# Cute chicks



## chengdu (May 8, 2013)

Little 1 ish week old chicks we got to meet today,some hybrid breeds,were retuning to collect our 5 day old chicks,all set up and raring to go,they all looked just fab  coo away everyone,they were just adorable


----------



## GenFoe (Apr 3, 2013)

Congrats  they are so cute when they are little. Mine are currently in the awkward feather faze.


----------



## 7chicks (Jun 29, 2012)

Glad you finally got your chicks! Take lots of pics because they grow so fast. Even from morning to bedtime, you will notice little changes in them. Most importantly, have fun!


----------



## chengdu (May 8, 2013)

Awww thanks ladies,ours are currently waiting to hatch so they'll be very small and fuzzy,CUTE! We got to meet a few different age groups of chics,some were at the awkward feather stage and to me ,reminded me of teenagers finding there identity ,very cute,and some point of lay chickens ,white and brown hens,equally stunning,and bigger than I expected,I used to have chickens and they were quite petit ,I've plenty camera space,a note pad and some time off to get them settled in over the next few weeks,this is going to be a journey,ill keep you all up to date with there progress


----------



## GenFoe (Apr 3, 2013)

Yes! I say mine are in their teenage awkward stage!!


----------



## troub (Apr 27, 2013)

● COLLECTED DATA
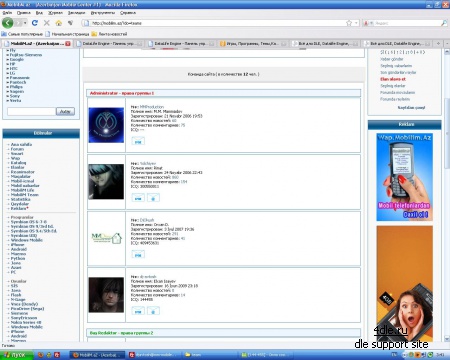Image resolution: width=450 pixels, height=360 pixels.
Task: Click the Wap.MobilIm.Az phone banner
Action: 404,177
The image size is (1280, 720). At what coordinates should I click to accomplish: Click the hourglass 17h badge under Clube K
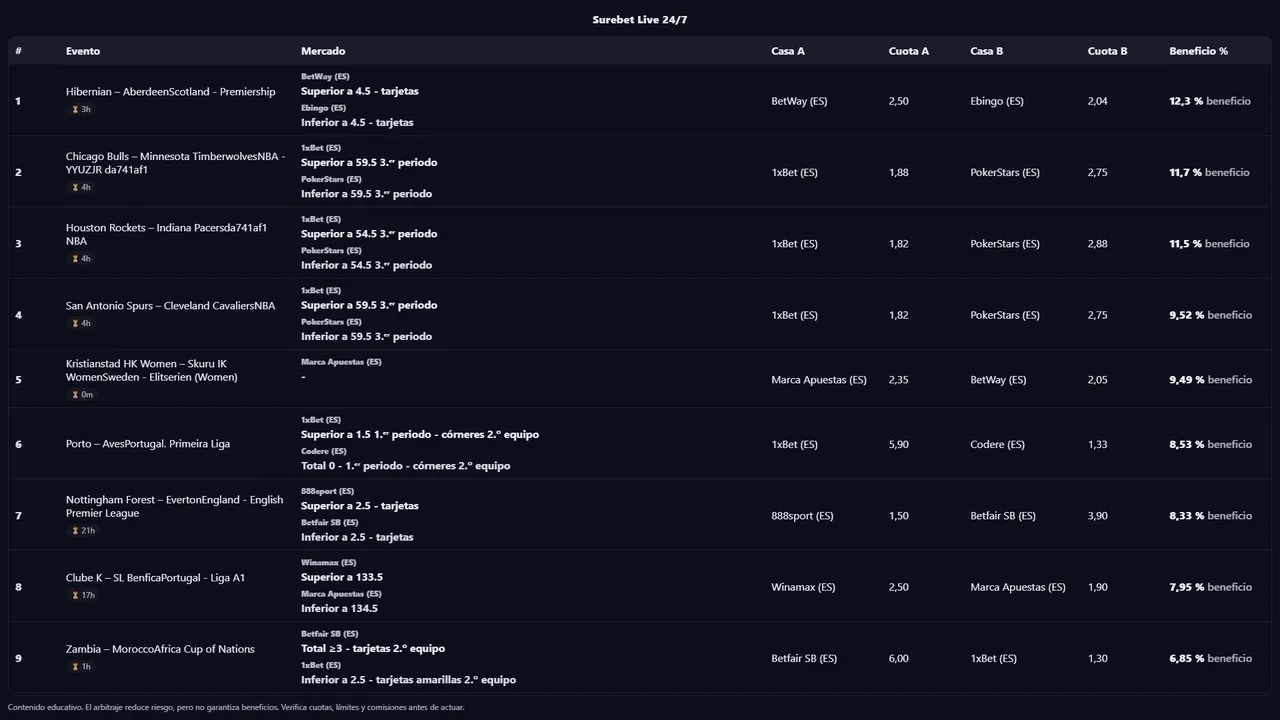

● TASK PROMPT
Write out the entire chick thread word for word, without changing a single character. Work from the chick thread alone.

● TASK RESPONSE
# Cute chicks



## chengdu (May 8, 2013)

Little 1 ish week old chicks we got to meet today,some hybrid breeds,were retuning to collect our 5 day old chicks,all set up and raring to go,they all looked just fab  coo away everyone,they were just adorable


----------



## GenFoe (Apr 3, 2013)

Congrats  they are so cute when they are little. Mine are currently in the awkward feather faze.


----------



## 7chicks (Jun 29, 2012)

Glad you finally got your chicks! Take lots of pics because they grow so fast. Even from morning to bedtime, you will notice little changes in them. Most importantly, have fun!


----------



## chengdu (May 8, 2013)

Awww thanks ladies,ours are currently waiting to hatch so they'll be very small and fuzzy,CUTE! We got to meet a few different age groups of chics,some were at the awkward feather stage and to me ,reminded me of teenagers finding there identity ,very cute,and some point of lay chickens ,white and brown hens,equally stunning,and bigger than I expected,I used to have chickens and they were quite petit ,I've plenty camera space,a note pad and some time off to get them settled in over the next few weeks,this is going to be a journey,ill keep you all up to date with there progress


----------



## GenFoe (Apr 3, 2013)

Yes! I say mine are in their teenage awkward stage!!


----------



## troub (Apr 27, 2013)